Hâlâ sadece 1 öğün yiyebileceğin devam ediyor. Eğer yetmiyorsa her yiyeceğin öğünün hakkını vermelisin."

Neden okurken gülümsemiştim. Tanrım mazoşist olup çıkmıştım! Artık dayanamıyordum, bu suçu üstlenmek zorunda olmaya , burada kalmaya, bu işleri yapıp , üstüne üstlük Realist'in zırvalıklarını çekmeye.

Sahi bir insan evladının ismini Realist neden koyardı ki? Eminim gerçek bir ismi vardı, merak ediyordum. O çok farklıydı. Realist kimdi? Realist kimliğinin altındaki kimdi...? Düşüncelerden bir süre sonra sıyrılıp her sabah yaptığım gibi koğuşu toparlamaya başladım. O sırada bir yatağın altından çıkan tuhaf not vardı. Bugün neydi cidden! Dünya mektuplaşma günü falan mı ! Yeniden notu aralarken okumaya başladım.
Saat ve yer vardı. 23.40 da bahçenin sonundaki çeşmenin köşesinde.
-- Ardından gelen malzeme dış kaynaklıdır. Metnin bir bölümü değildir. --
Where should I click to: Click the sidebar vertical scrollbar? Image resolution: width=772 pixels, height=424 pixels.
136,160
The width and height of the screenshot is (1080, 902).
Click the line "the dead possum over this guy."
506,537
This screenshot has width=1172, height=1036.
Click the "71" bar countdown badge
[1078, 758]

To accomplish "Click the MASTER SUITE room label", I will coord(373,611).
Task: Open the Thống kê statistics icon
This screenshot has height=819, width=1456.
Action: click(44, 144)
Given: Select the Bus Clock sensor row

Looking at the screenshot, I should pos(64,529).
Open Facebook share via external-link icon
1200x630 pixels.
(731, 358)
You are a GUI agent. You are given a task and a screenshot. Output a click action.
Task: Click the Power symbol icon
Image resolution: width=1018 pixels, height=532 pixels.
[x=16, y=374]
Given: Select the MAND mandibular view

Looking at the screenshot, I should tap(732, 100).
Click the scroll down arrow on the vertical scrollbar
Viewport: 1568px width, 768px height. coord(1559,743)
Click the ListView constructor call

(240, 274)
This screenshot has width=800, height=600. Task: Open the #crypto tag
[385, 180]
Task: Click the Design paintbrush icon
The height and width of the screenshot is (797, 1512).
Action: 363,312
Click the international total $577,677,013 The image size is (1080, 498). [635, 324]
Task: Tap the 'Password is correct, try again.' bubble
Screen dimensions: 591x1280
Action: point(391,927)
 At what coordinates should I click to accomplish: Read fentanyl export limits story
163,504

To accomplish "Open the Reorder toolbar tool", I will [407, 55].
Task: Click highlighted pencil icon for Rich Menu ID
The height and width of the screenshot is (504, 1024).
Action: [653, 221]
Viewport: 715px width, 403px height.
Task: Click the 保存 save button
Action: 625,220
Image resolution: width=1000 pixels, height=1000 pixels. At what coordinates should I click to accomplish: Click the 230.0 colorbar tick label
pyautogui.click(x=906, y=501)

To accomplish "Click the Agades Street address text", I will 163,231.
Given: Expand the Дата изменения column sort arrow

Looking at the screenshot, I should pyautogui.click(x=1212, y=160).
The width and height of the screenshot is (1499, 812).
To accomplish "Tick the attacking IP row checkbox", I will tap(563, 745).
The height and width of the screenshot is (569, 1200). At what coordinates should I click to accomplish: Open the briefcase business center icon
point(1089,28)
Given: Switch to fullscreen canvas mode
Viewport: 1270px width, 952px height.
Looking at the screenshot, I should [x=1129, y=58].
Gidecektim , bunu bırakan kimdi bunu merak ediyordum , Realist'in yazısına asla benzemiyordu. Az önceki notla karşılaştırdığımda rahatça anlayabilirdim bunu. Altında bulmuş olduğum yatak ise boş yataklardan biriydi.

Öğlen yemeğini yememin ardından yapacak bir işim kalmayınca yeni yatağımın üstüne çıktım ve uzandım, yorganla tüm bedenimi kapattıktan sonra yorgun bedenimi tam rahat bırakıyorum ki birden üzerimden alınıp yere atılan örtü ile şokla baktım yapanın yüzüne. Tabii ya kim yapardı bunu realist'den başka.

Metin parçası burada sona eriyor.